[Pixel coordinate grounding data]
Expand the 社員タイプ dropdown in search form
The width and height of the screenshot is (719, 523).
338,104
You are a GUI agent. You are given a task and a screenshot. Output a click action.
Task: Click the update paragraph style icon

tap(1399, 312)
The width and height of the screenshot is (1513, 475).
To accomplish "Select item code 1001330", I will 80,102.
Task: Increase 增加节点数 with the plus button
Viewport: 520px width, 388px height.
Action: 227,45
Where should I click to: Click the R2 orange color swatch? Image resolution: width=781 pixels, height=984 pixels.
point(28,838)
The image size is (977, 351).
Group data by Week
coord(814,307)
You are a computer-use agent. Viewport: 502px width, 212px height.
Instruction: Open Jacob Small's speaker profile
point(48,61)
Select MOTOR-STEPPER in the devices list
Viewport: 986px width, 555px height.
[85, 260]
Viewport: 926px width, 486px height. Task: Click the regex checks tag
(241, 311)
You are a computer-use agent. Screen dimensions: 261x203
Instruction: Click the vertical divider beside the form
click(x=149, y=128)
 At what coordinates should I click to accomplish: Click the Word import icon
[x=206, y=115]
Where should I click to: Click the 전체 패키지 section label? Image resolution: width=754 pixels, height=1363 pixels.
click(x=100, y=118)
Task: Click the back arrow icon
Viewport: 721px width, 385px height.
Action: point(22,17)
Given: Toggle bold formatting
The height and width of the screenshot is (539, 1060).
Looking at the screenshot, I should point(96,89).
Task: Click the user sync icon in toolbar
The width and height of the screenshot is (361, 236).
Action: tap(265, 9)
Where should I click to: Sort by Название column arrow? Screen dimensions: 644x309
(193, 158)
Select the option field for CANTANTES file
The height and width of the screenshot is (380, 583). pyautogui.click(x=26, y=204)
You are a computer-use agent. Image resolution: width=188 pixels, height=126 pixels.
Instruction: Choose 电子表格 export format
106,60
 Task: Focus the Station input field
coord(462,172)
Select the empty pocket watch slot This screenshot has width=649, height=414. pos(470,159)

WORK INSTRUCTIONS:
Only the lines from the one containing "Task: Click the user sync icon in toolbar" through the end of the entries above belong in the answer; repeat them exactly.

EXERCISE SOLUTION:
Task: Click the user sync icon in toolbar
The width and height of the screenshot is (361, 236).
Action: tap(265, 9)
Where should I click to: Sort by Название column arrow? Screen dimensions: 644x309
(193, 158)
Select the option field for CANTANTES file
The height and width of the screenshot is (380, 583). pyautogui.click(x=26, y=204)
You are a computer-use agent. Image resolution: width=188 pixels, height=126 pixels.
Instruction: Choose 电子表格 export format
106,60
 Task: Focus the Station input field
coord(462,172)
Select the empty pocket watch slot This screenshot has width=649, height=414. pos(470,159)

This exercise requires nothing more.